Para onde vai esta situação – e o que devemos fazer

Se deixarmos que o governo Bush e os cristãos fascistas prevaleçam – se Bush e todo o seu programa não forem afastados do poder e não for mudado o rumo da sociedade – vamos enfrentar um período muito negro – em geral mas sobretudo para as mulheres. E isto não é um “regresso ao futuro” dos anos 50, apesar de esses já terem sido anos bastante maus. Se o resultado do Roe vs. Wade for anulado e o aborto se tornar num crime, os médicos enfrentarão castigos muito mais extremos que os dos anos 50, onde quem praticava um aborto tipicamente apenas era processado se a mulher morresse. Num mundo pós-Roe vs. Wade, os médicos poderão vir a ser processados por assassinato de um feto. 34 estados já aprovaram leis sobre “Não Nascidos Vítimas de Violência” e leis de protecção dos fetos. 15 estados já aprovaram leis de homicídio de fetos que se aplicam às fases mais iniciais da gravidez, “da fertilização ao nascimento”.

Em 2005, no Texas, Erica Bastoria, uma jovem de 17 anos, fez uma pergunta ao seu ginecologista sobre o aborto e ele mentiu-lhe dizendo falsamente que ela não o podia fazer. Desesperada, ela pediu ao seu namorado Geraldo Flores, de 19 anos, para se colocar sobre o seu estômago e teve um desmancho espontâneo. Como o aborto ainda é legal no Texas, Erica não foi processada. Mas, ao abrigo da lei sobre os Não Nascidos Vítimas de Violência, o namorado foi processado, condenado por homicídio e sentenciado a prisão perpétua.

No aniversário do Roe vs. Wade, estudantes de várias escolas secundárias católicas antiaborto foram levados de autocarro para uma marcha de grotesca celebração da nomeação de Alito. A presidente da organização “Marcha pela Vida”, Nellie Grey, previu perante a multidão triunfante que “os Estados Unidos irão organizar o equivalente aos julgamentos de Nuremberga contra as ‘feministas abortistas’” e classificou o apoio ao direito de uma mulher a escolher como “crime contra a humanidade”. Bush telefonou-lhe para a felicitar pela sua “causa nobre” e disse: “Venceremos”.

[Dados guardados]
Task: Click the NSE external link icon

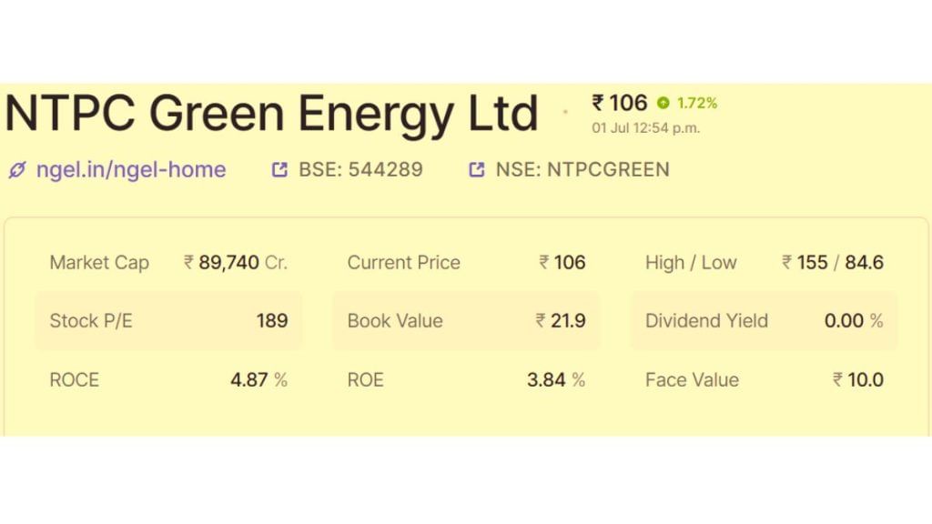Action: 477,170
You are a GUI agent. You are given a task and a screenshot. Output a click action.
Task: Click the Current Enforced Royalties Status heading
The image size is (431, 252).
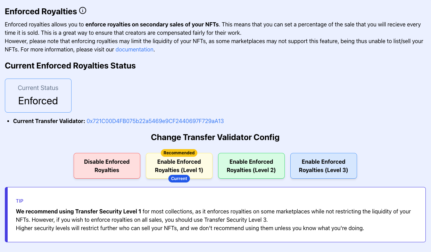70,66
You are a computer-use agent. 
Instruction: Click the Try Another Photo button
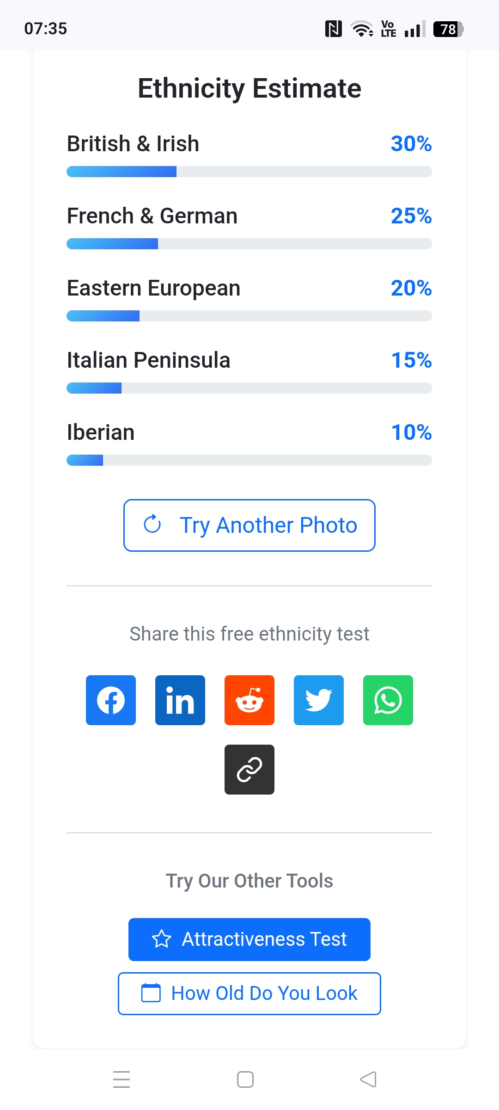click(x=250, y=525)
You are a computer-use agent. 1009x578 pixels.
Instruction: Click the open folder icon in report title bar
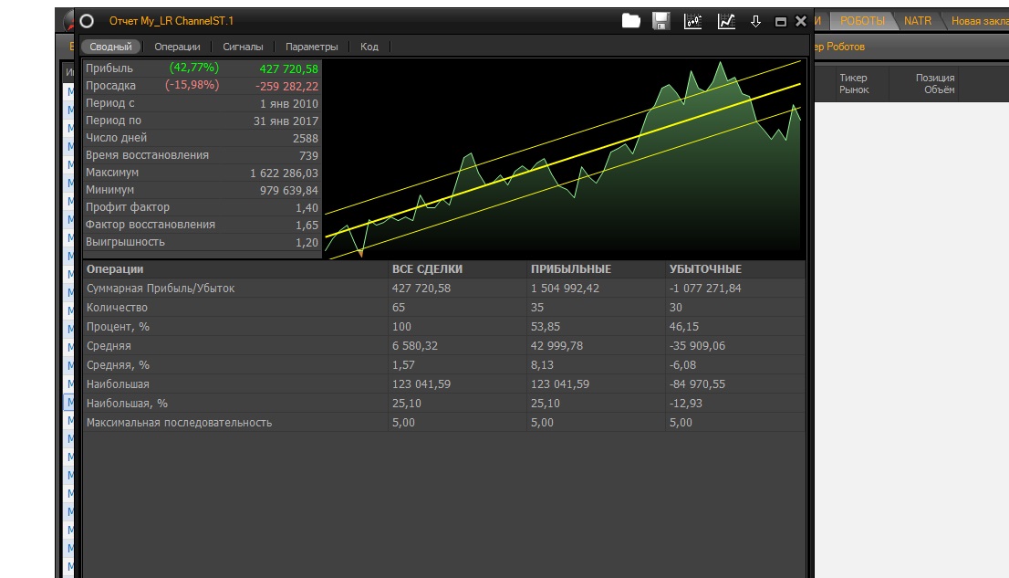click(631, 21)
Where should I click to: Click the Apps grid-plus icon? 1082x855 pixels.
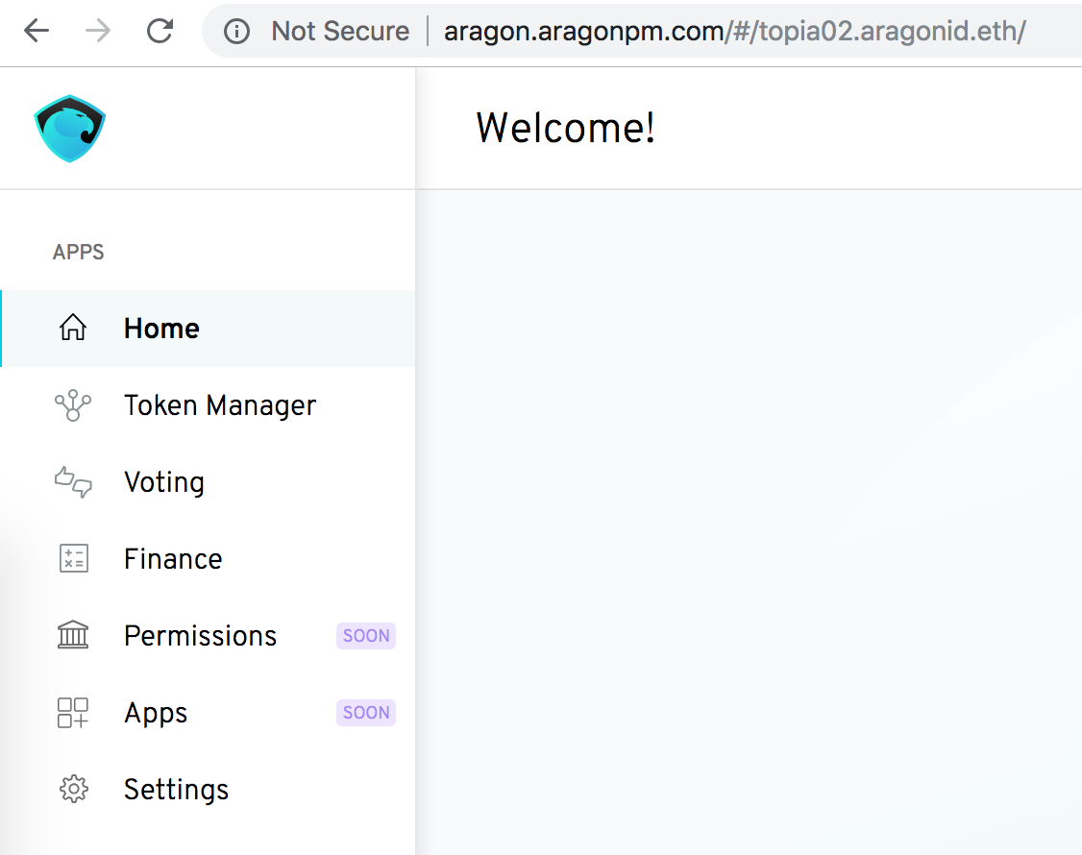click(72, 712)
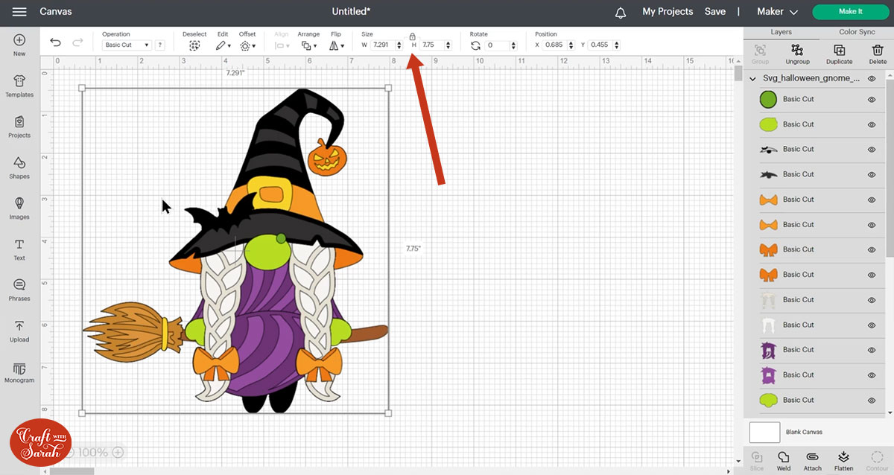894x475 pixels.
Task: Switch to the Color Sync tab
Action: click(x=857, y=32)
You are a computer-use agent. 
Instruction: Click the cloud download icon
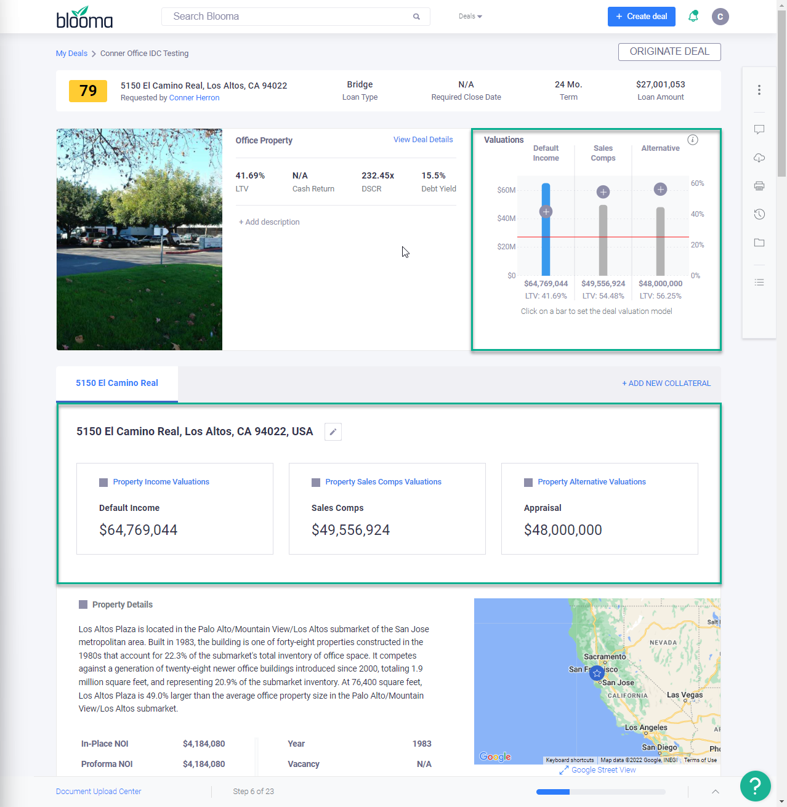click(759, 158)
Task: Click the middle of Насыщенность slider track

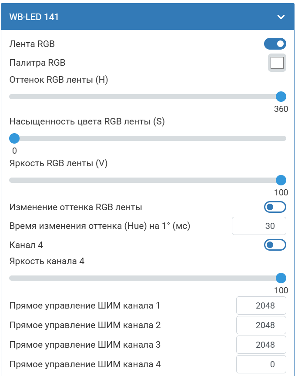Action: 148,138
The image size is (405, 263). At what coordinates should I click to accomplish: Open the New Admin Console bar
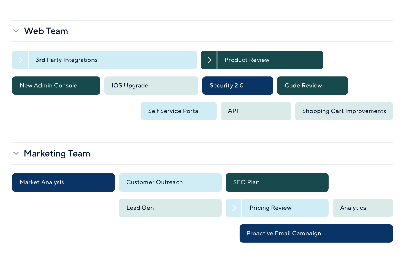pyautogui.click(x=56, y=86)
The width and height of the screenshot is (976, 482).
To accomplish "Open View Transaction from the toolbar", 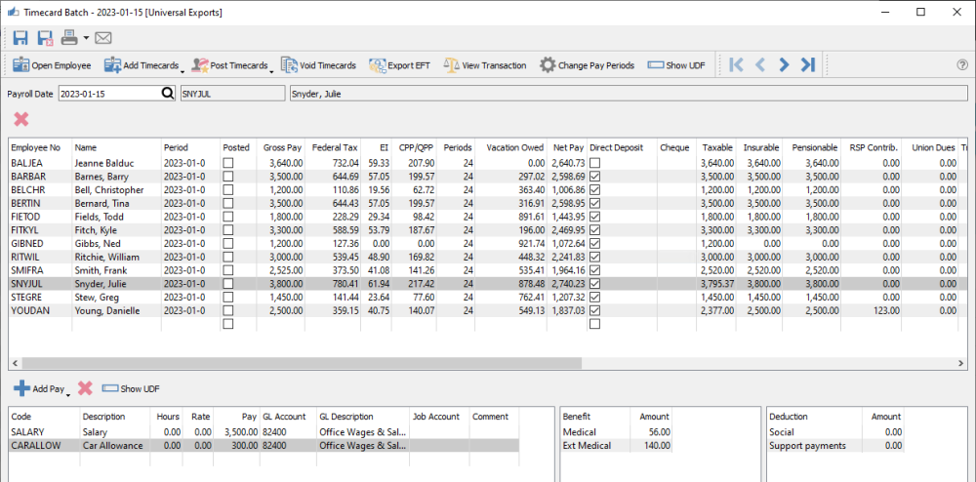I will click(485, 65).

O que fazer | Continue o texto sobre o aborto e o caso Roe vs. Wade, a partir da última frase apresentada.

Resposta abaixo |
É este o futuro segundo Bush. Mas não é um futuro a que estejamos destinados. Como diz o Manifesto da organização The World Can’t Wait – Drive Out the Bush Regime [O Mundo Não Pode Esperar – Derrubemos o Governo Bush]: “O futuro não está escrito – o que ele vier a ser depende de nós”. Precisamos de um movimento que não ceda a moralidade do aborto e que defenda consistentemente os factos e os princípios. Precisamos de um movimento que defenda corajosamente e sem qualquer vergonha a moralidade da igualdade e uma compreensão crítica e científica do mundo e da reprodução humana. Se construirmos esse movimento, descobriremos que as pessoas estão receptivas e muitas estão à espera de alguém que se levante e diga BASTA de tolices! Mesmo os que estão perturbados e confusos com a propaganda que promove permanentemente a ignorância e a intolerância podem ser ganhos para uma perspectiva do mundo muito diferente, desde que as pessoas defendam a verdade.

E depende de nós, de todos nós no sentido mais lato, construirmos e sermos esse movimento.

Notas:

1.  American Life League, “Introduction: The Abortion-Contraception Connection” [Liga Norte-Americana da Vida, “Introdução: A Ligação Aborto-Contracepção”], Capítulo 97 da Pro Life Activists Encyclopedia [Enciclopédia dos Activistas Pela Vida].

2.  “Right to Life adds Pill to List” [“O Movimento Direito à Vida Adiciona a Pílula à Lista”] (Cincinnati Enquirer, Abril de 2002). Investigação original de Christina Page, How Pro-Choice Women Saved America – Freedom, Politics and the War on Sex [Como as Mulheres pelo Direito à Escolha Salvaram a América – Liberdade, Política e Guerra Contra o Sexo] (New York: Basic Books, 2002), pág. 19.

3.  Jim Lehrer News Hour – “South Dakota Bans Abortion” [“Dacota do Sul Proíbe o Aborto”], 3 de Marco de 2006.